Cet amendement vise donc à sécuriser le financement des contrats de professionnalisation en inscrivant dans la loi le montant minimal d’intervention du FPSPP au titre de la péréquation, les partenaires sociaux restant libres de fixer, au travers de leur négociation annuelle, un montant plus favorable.

Mme la présidente. Quel est l’avis de la commission ?

M. Michel Forissier, rapporteur. Si je comprends bien la finalité de cet amendement, on se trouve confronté à un problème juridique. En effet, le FPSPP est une instance paritaire de financement de la politique de formation professionnelle des salariés et des demandeurs d’emploi, qui a notamment pour mission d’assurer la péréquation entre les différents organismes collecteurs. Ce sont les partenaires sociaux qui le financent et le gèrent, en lien avec l’État, à travers une convention-cadre triennale.
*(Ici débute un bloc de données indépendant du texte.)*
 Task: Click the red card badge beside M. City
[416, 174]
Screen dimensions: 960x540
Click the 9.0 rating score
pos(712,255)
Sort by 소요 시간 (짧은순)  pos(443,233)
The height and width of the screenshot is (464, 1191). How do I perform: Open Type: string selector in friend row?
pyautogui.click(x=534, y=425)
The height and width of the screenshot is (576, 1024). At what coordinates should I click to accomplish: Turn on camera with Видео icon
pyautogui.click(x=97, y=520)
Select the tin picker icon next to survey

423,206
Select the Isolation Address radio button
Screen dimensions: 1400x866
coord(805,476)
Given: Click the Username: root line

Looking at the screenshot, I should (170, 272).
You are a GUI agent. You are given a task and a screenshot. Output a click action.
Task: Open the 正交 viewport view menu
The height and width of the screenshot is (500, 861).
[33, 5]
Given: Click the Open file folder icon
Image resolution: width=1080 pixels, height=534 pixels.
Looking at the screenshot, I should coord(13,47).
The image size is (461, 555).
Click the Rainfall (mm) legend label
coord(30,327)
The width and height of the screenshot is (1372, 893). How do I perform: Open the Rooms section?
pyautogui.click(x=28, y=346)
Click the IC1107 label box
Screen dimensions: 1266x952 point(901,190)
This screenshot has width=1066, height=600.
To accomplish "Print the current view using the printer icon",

Ce n’est donc pas à la loi de fixer un niveau minimal de participation de cet organisme au financement des contrats de professionnalisation, sachant que le montant de ces ressources peut varier, tout comme leur utilisation prioritaire. Une telle mesure ne serait applicable qu’au détriment d’autres politiques et d’autres publics. En outre, le principe de la gestion paritaire ne peut être remis en cause.

Je vous demande donc de bien vouloir retirer cet amendement, ma chère collègue, faute de quoi j’émettrai un avis défavorable.

Mme la présidente. Quel est l’avis du Gouvernement ?

Mme Myriam El Khomri, ministre. M. le rapporteur l’a dit, il faut faire confiance aux partenaires sociaux. Il importe que les règles soient suffisamment stables et que les engagements financiers pris par les OPCA ne soient pas remis en cause.

Par conséquent, j’émets également un avis défavorable.

Mme la présidente. Madame Deromedi, l’amendement n° 159 rectifié quater est-il maintenu ?

Mme Jacky Deromedi. Non, je le retire, madame la présidente.

Mme la présidente. L’amendement n° 159 rectifié quater est retiré.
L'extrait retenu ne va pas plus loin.